**Goal of the exercise:**
Write out the lines of the records below as a numbered list, leaving out blank lines and the pictures.

##### Data shown #####

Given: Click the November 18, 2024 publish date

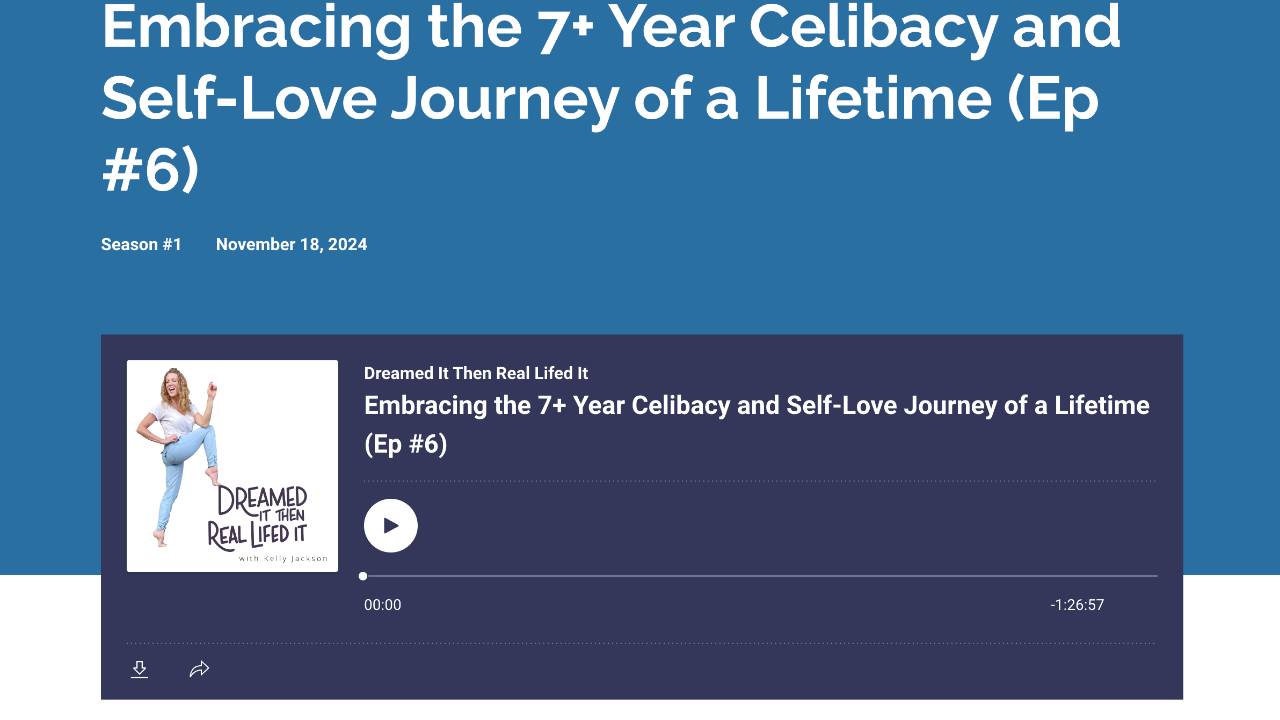Looking at the screenshot, I should (291, 244).
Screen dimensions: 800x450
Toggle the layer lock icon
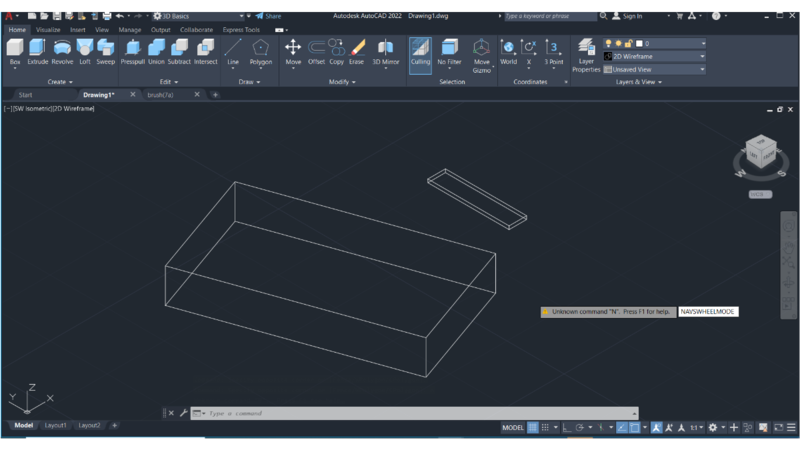pyautogui.click(x=627, y=44)
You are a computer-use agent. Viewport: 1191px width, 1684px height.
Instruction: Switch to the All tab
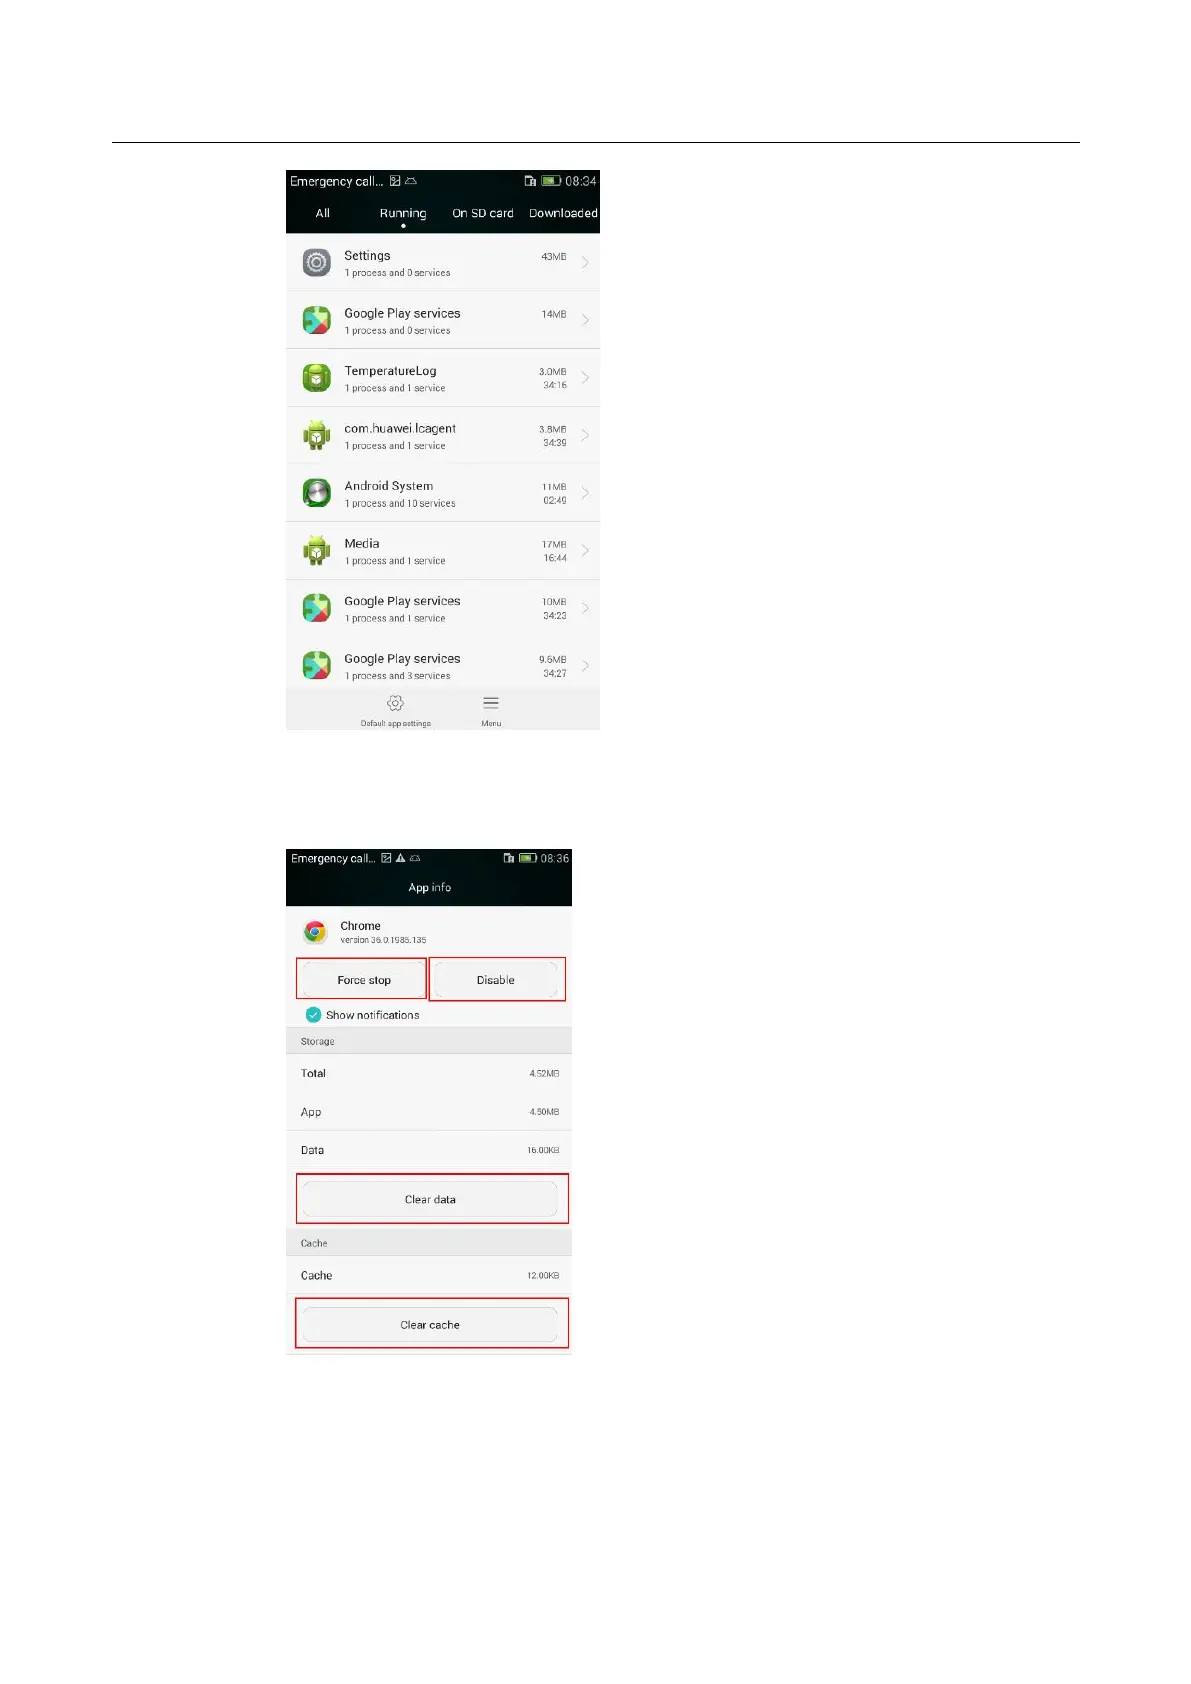pyautogui.click(x=323, y=213)
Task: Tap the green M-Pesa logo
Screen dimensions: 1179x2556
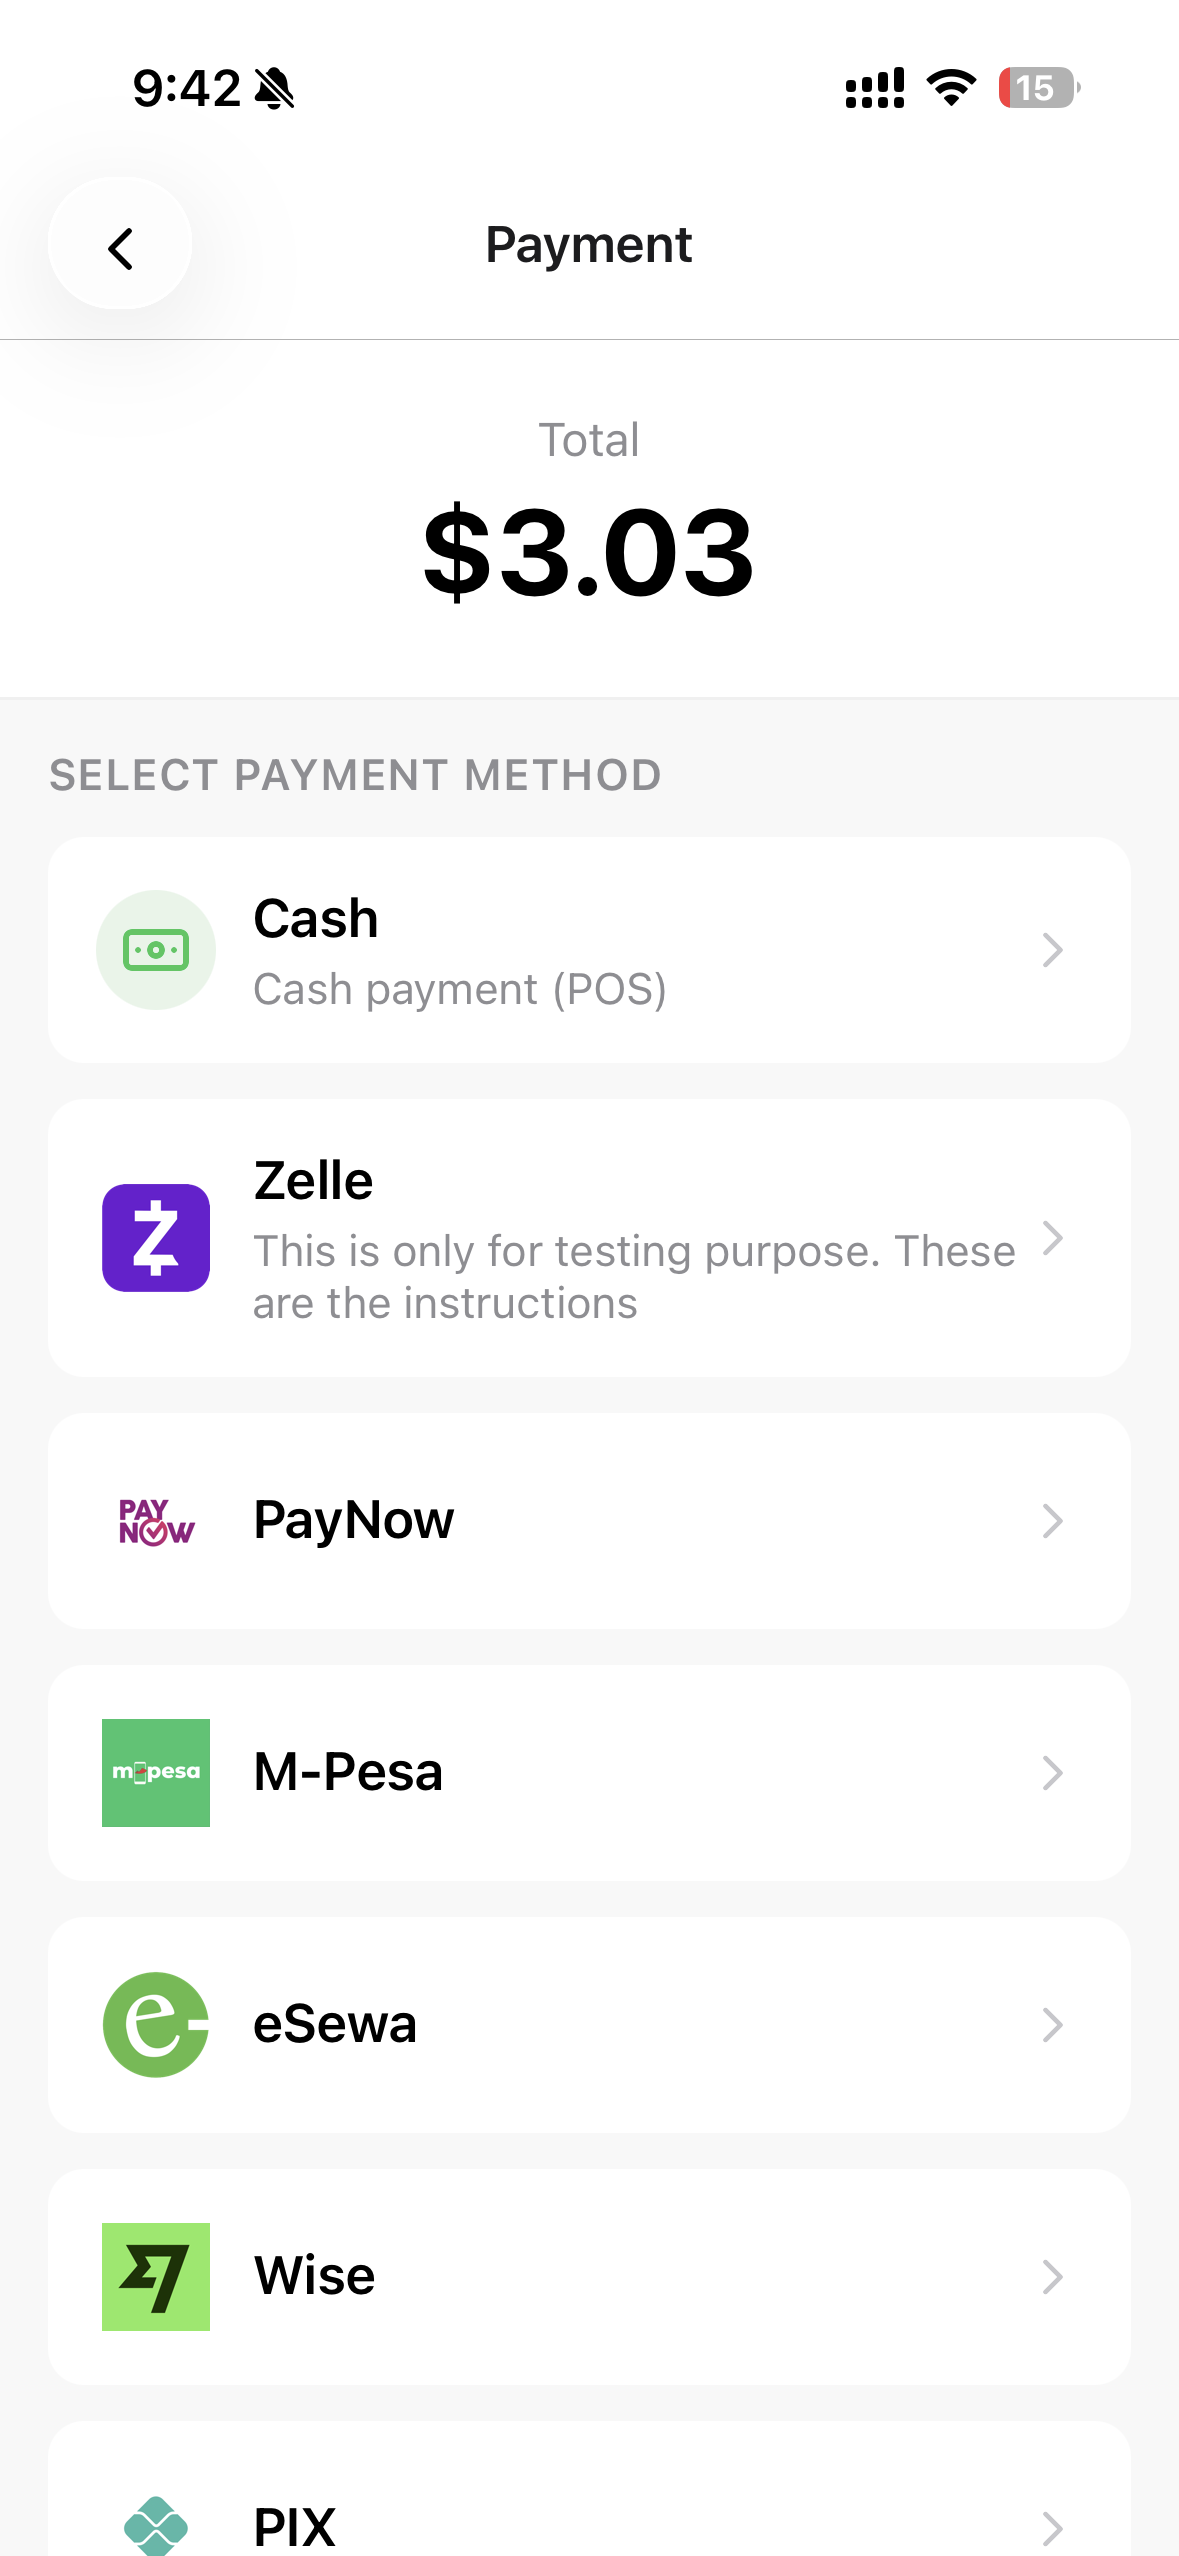Action: point(156,1772)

#####

**Result:**
1. Given: Click the November 18, 2024 publish date
2. Looking at the screenshot, I should (291, 244).
3. Screen dimensions: 800x450
4. Toggle the layer lock icon
5. pyautogui.click(x=627, y=44)
6. You are a computer-use agent. Viewport: 1191px width, 1684px height.
7. Instruction: Switch to the All tab
8. pyautogui.click(x=323, y=213)
9. Task: Tap the green M-Pesa logo
10. Screen dimensions: 1179x2556
11. Action: point(156,1772)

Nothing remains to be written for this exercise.